A team finds that an enzyme degrades gold in the body.

Scientists have in recent years developed tiny gold particles — nanomaterials — to deliver drugs, image tumours, and destroy cancer cells with laser light. Yet despite decades of research, gold nanomaterials have not been used clinically. And that is because it is still not known what happens to these particles once they enter the human body. Do they accumulate in organs such as the liver and spleen?

Researchers from the Indian Institute of Science Education and Research (IISER) Thiruvananthapuram may have a convincing answer to the question. They report in a study published in Small Science (bit.ly/Gold-Kurapati) in April 2026 that the body's immune system can break down and scavenge gold nanoparticles.

"Neutrophils, the abundant white blood cells present in the blood that clear foreign materials, including bacteria, can degrade gold nanomaterials," says Rajendra Kurapati, Assistant Professor of Chemistry at IISER and a corresponding author of the study. "These results are crucial for designing biomaterials based on gold nanomaterials and may help them pass through clinical trials, as the gold materials are biodegradable," he says. 

The team, which included researchers from CSIR-Indian Institute of Chemical Technology in Hyderabad, found that neutrophils can degrade gold due to the presence of a powerful enzyme, myeloperoxidase.
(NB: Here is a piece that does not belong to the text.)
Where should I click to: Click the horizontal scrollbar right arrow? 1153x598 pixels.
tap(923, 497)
The enzyme is known to generate harsh oxidising chemicals that kill bacteria.

Gold nanosheets could efficiently absorb near-infrared laser light and convert it to heat, killing triple-negative breast cancer cells.

In a test-tube experiment, the scientists exposed a particular form of gold nanomaterial — flat, hexagonal or triangular nanosheets — to a purified human myeloperoxidase enzyme. Over 20 hours, the sharp-edged, crystalline sheets became irregular and fragmented, with smaller spherical nanoparticles forming around the debris. Multiple techniques confirmed that the gold had been chemically oxidised — converted from metallic gold to gold ions.
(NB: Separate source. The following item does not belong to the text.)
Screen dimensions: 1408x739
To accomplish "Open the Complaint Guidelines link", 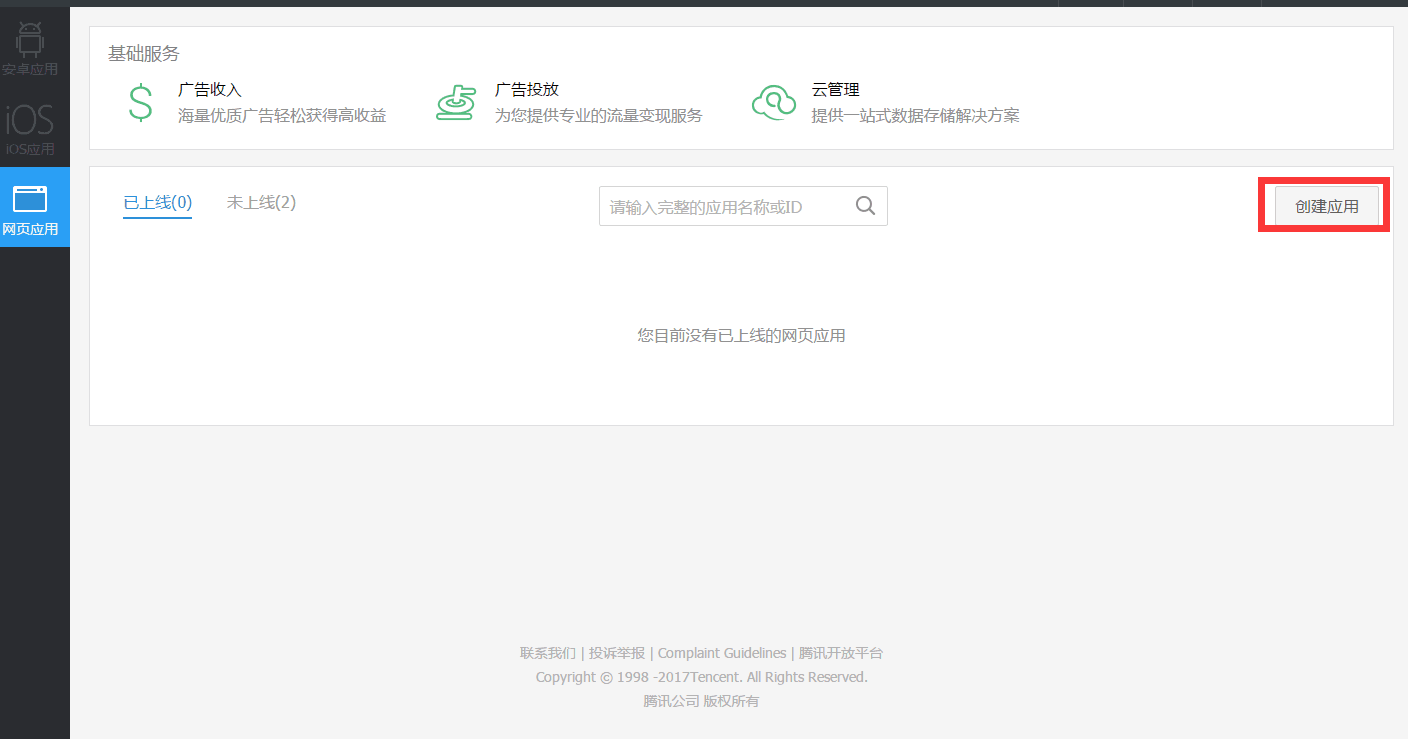I will coord(721,652).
They then confirmed this in living cells. They coaxed human leukaemia cells into behaving like neutrophils and activated them to secrete the enzyme. After 14 days' exposure, the gold nanosheets similarly degraded. When the researchers chemically blocked myeloperoxidase activity, the degradation was suppressed — proving that the enzyme drove the breakdown.
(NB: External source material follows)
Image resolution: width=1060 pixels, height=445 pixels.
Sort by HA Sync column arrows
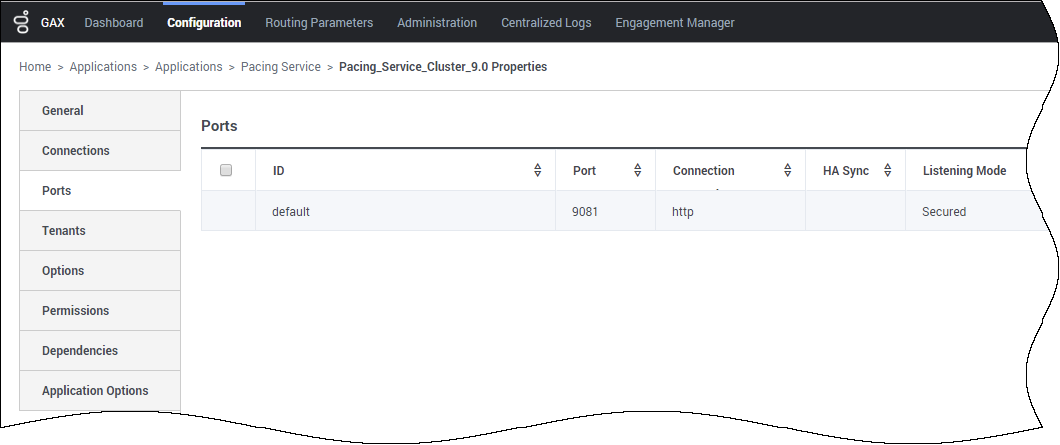(887, 171)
The scientists also demonstrated that the same gold nanosheets could efficiently absorb near-infrared laser light and convert it to heat, killing triple-negative breast cancer cells — one of the hardest-to-treat cancers — while leaving normal cells unharmed.

The team now plans to carry out similar studies on macrophages — specialised white blood cells that engulf and digest pathogens. Macrophages carry peroxidase enzymes similar to those of neutrophils. Also on the cards are projects to demonstrate gold biodegradation in small animal models.